Additive manufacturing (AM) is a layer-by-layer manufacturing process that is termed as the next industrial revolution. AM technology has the potential to accelerate innovation, compress supply chains, minimize materials and energy usage, and reduce waste. The most significant benefit of AM technology is its design freedom to address design complexity with no required additional tooling or assembly. In this technology, 3D structures are fabricated layer upon layer by slicing the CAD model. Selective Laser Melting (SLM) is an additive manufacturing technique widely used to fabricate complex 3D components. SLM has been used successfully in different applications including biomedical, aerospace, automotive, and jewelry industries [
1,
2,
3,
4,
5]. In this process, a laser is scanned over a powder layer and after building one layer, the build plate is lowered by a distance equal to the thickness of the fused layer, and this process of building layers is repeated until fabrication of the whole component is completed [
6].
Figure 1 shows a schematic diagram of the SLM process where the main components are a powder bed or base plate, a powder delivery system, an enclosed chamber for operation in a vacuum or an inert gas, and a laser system [
7]. The chamber or the build plate can be preheated if necessary.

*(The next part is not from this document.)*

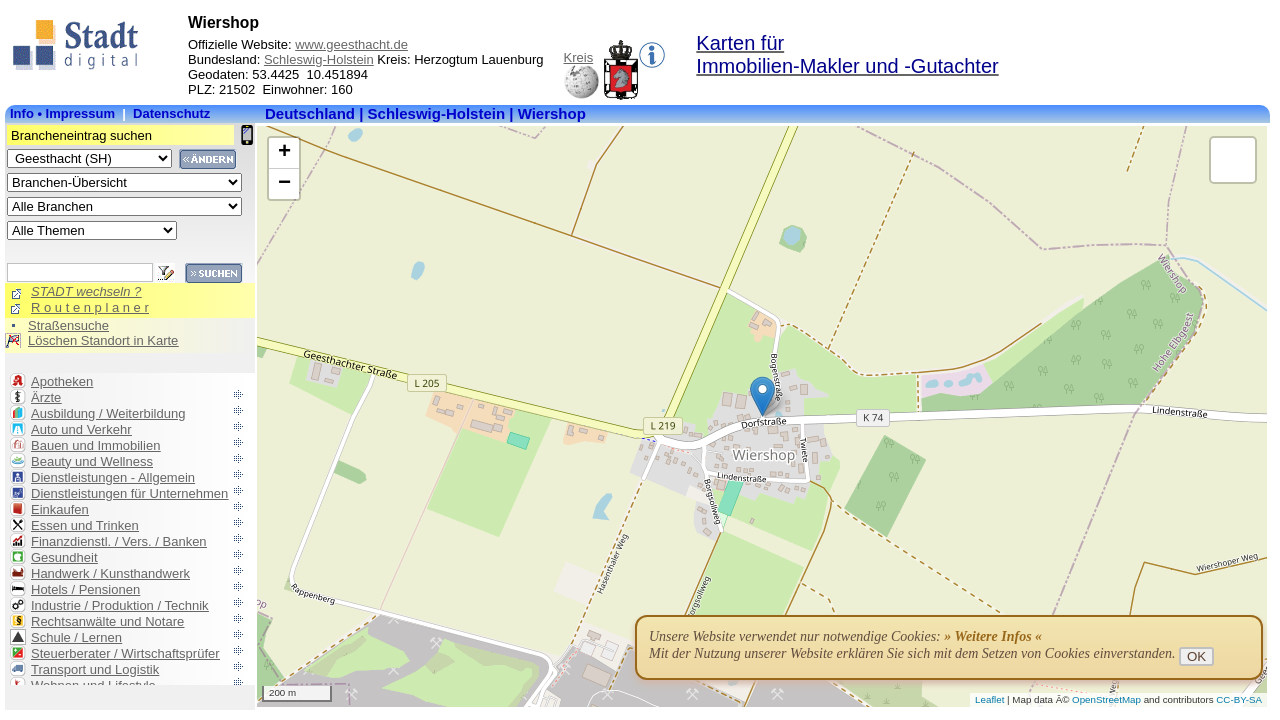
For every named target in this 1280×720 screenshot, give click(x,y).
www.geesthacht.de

Figure 2 shows the major energy transport mechanisms: conduction, convection, and radiation that results in transient heat distribution in the processed zone. Melt pool dynamics is also influenced by the interaction between the laser and liquid metal during solidification process. The spatial and temporal distribution of temperature within and around the melt pool affects microstructure and process induced residual stress in the final product. The finite element analysis (FEA) approach is used by many researchers to model the SLM process, thereby developing process maps and predicting microstructure and residual stress [
8,
9]. However, there are many difficulties to accurately capture all the features of the SLM process by finite element modeling. Shi et al. [
10] mentioned about a splash of powder particle in laser beam track. King et al. [
11] discussed strong dynamics of the melted material flow propelled by Marangoni convection during laser melting. Fu et al. [
12] performed comparative analysis of melt pool geometry for SLM of Ti-64 alloy and have found a significant difference between FEA and experimental results. In their work, multiple factors such as the accuracy of the thermal input, temperature-dependent properties of both powder and bulk Ti-64, and laser–material interactions were considered to model the SLM process. Yadroitsev et al. [
3] investigated experimentally measured melt pool dimensions with theoretical calculations at different irradiation time and found a significant difference between these methods. Verhaeghe et al. [
13] created a model for SLM of Ti-64 alloy by considering shrinkage and laser light penetration effects, and studied the influence of incorporating or neglecting evaporation effect in SLM process. Results were not consistent enough to make a conclusion from this study.
Since the SLM is a thermal process, the FEA predicted melt pool temperature and geometry heavily depend on the thermal-mechanical properties of metal powders and melt pool liquid metal. It is thus important to understand the sensitivity of FEA predicted melt pool temperatures to thermal–mechanical–physical properties of SLM materials that can help in filling the gap between experimental and simulation results. This analysis will also be useful in any laser melting process where phase change phenomena (e.g., laser welding process) such as solid–liquid–solid occurs [
14,
15,
16,
17]. In this paper, sensitivity analysis is performed by creating a finite element model in ABAQUS and by monitoring the melt pool peak temperature by perturbing the properties of Ti-6Al-4V such as specific heat, density, and thermal conductivity. The FEA result is first compared with the experimentally measured temperature using an infrared (IR) camera to understand whether the FEM scheme captures the right trend of the melt pool temperature. Then, each material property is perturbed within the FEM code for several combinations of process parameters such as laser power and laser scanning speed and change in peak temperature is recorded. Only high and low laser powers of 400 W and 91 W, and laser scanning speeds of 1100 mm/s and 200 mm/s are considered in this case. At the end, recommendations on which material property/properties have the most significant effect on melt pool peak temperature during SLM build process are provided.